Additionally, insurance companies frequently require patients to try other medications first, a process known as step therapy, which can delay access to GLP-1 drugs. The drugs' weight loss benefits have garnered attention, but insurance companies still primarily cover them for diabetes treatment, leaving individuals seeking them for weight loss without coverage options. Moreover, as ongoing research uncovers more potential benefits of GLP-1 drugs—such as their positive effects on cardiovascular disease, Alzheimer's, and chronic kidney disease—insurance policies have not yet adapted to these expanded uses. As a result, many Americans who could benefit from these drugs for conditions beyond diabetes find that coverage is not available.
Banas also comments on patients turning to direct-to consumer (DTC) platforms following insurance denials; rumors of DTC advertising being banned; and much more.
A transcript of his conversation with PC can be found below.
PC: An iPrescribe survey found that many patients turn to DTC platforms following insurance denials. How can these platforms address these challenges more effectively in order to better serve patients?

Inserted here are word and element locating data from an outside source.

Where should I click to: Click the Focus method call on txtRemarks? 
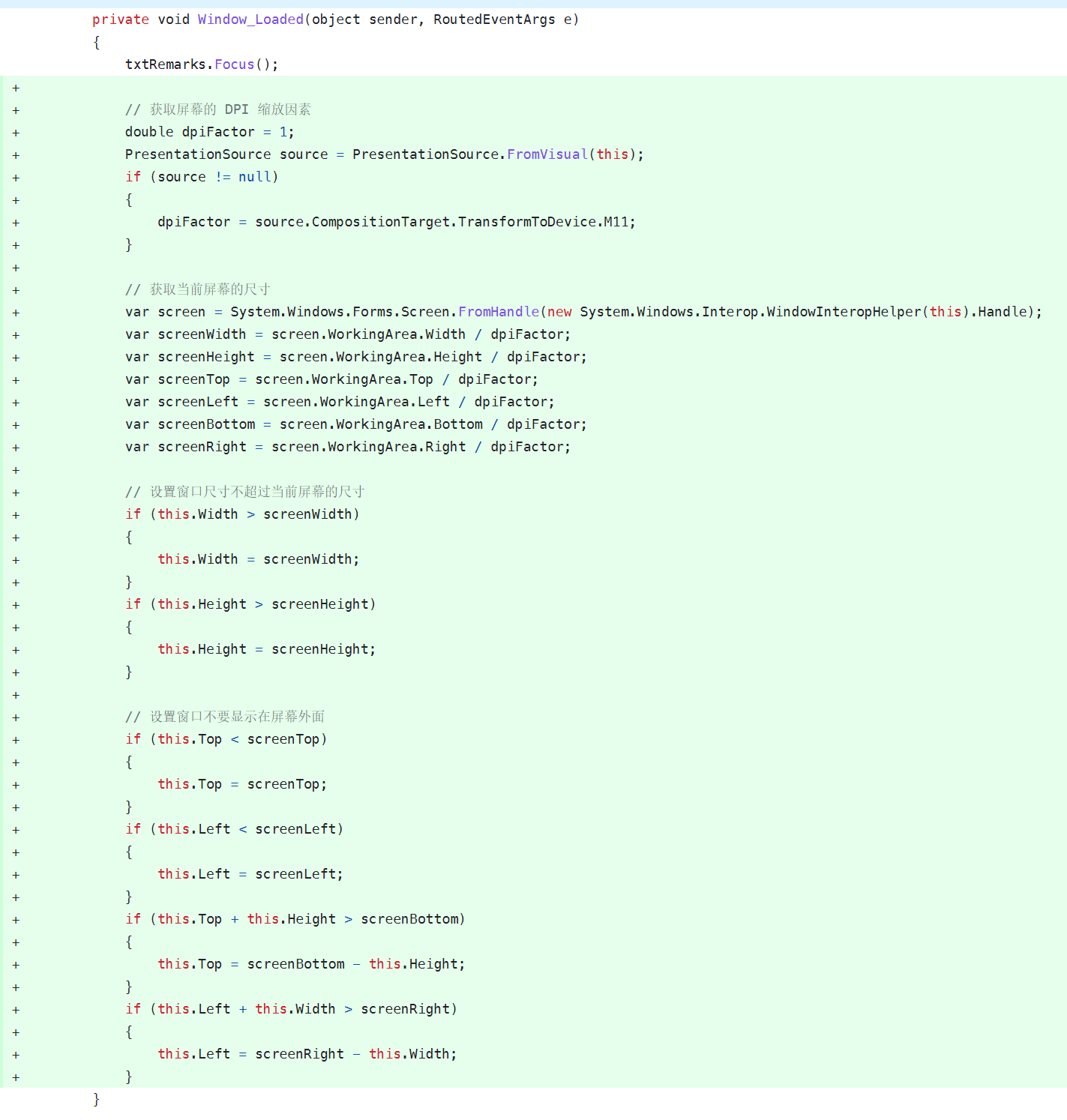[x=234, y=64]
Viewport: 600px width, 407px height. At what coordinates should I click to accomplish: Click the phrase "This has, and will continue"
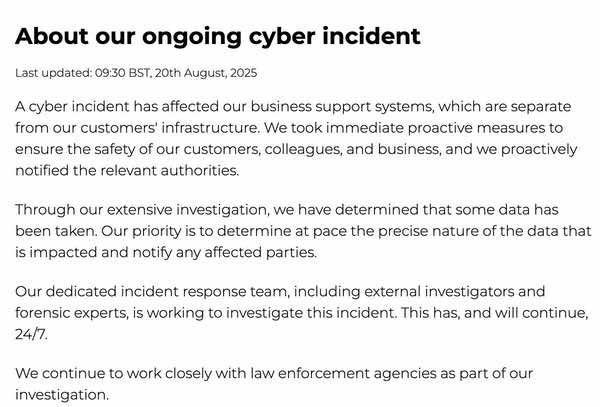[494, 313]
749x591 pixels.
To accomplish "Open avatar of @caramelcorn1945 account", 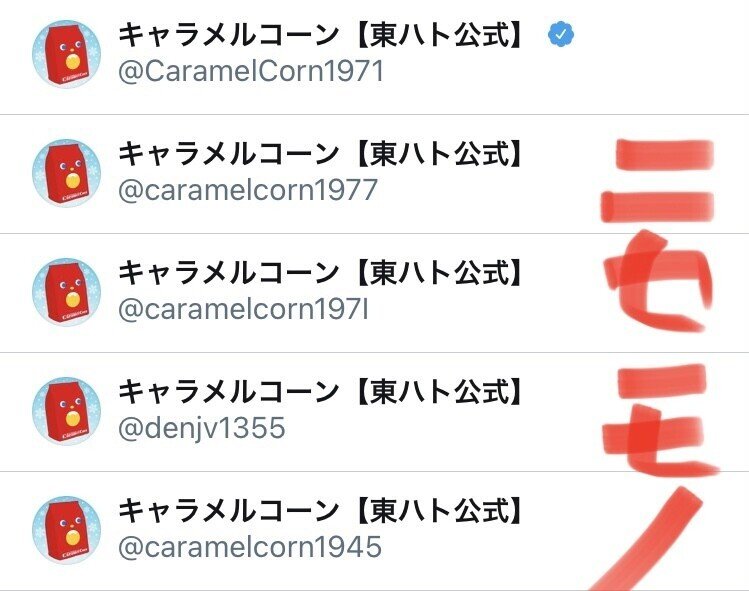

Banas: It's an interesting survey that you brought up, and there really were two big revelations that came out of it. I'm not sure that anybody would be surprised by them. Like you said, about a third of the time, it was related to cost as a reason to go DTC, whether it was insurance doesn't cover it, or out of pocket is simply too much when I go to my local retail pharmacy. The other one was convenience, which we can set aside and talk about in a second, but DTC is filling a need. I would consider it an access need.
It's providing a convenient way for access and options. In the old days, I had one option, I'm going to go to my doctor, and I'm going to wait to get on the waiting list. Maybe in six months, I'll finally get in to see them, and in my 15 minutes, I might be able to rattle off all of my chronic diseases and concerns, and maybe weight loss will bubble up to the top. Hopefully, if my doctor knows about this particular therapy, is comfortable with this therapy, and is educated, maybe I might qualify. You can imagine, as we've become so used to instant access in other areas of our lives—think about retail, think about banking, think about aviation—all these things are available at the touch of our app on a phone or a mobile device.
It becomes accessibility, it becomes option. And then there’s competition. In the United States, competition among all of these various accessibility options potentially leads to alternatives, whether it's alternative therapies, alternative costs, things like that. I am not surprised in the slightest that DTC has become a bigger and bigger portion of the way Americans seek healthcare. In fact, some of the pharmaceutical manufacturers actually are offering their own DTC now. I think of LillyDirect as one of the pioneers in that space.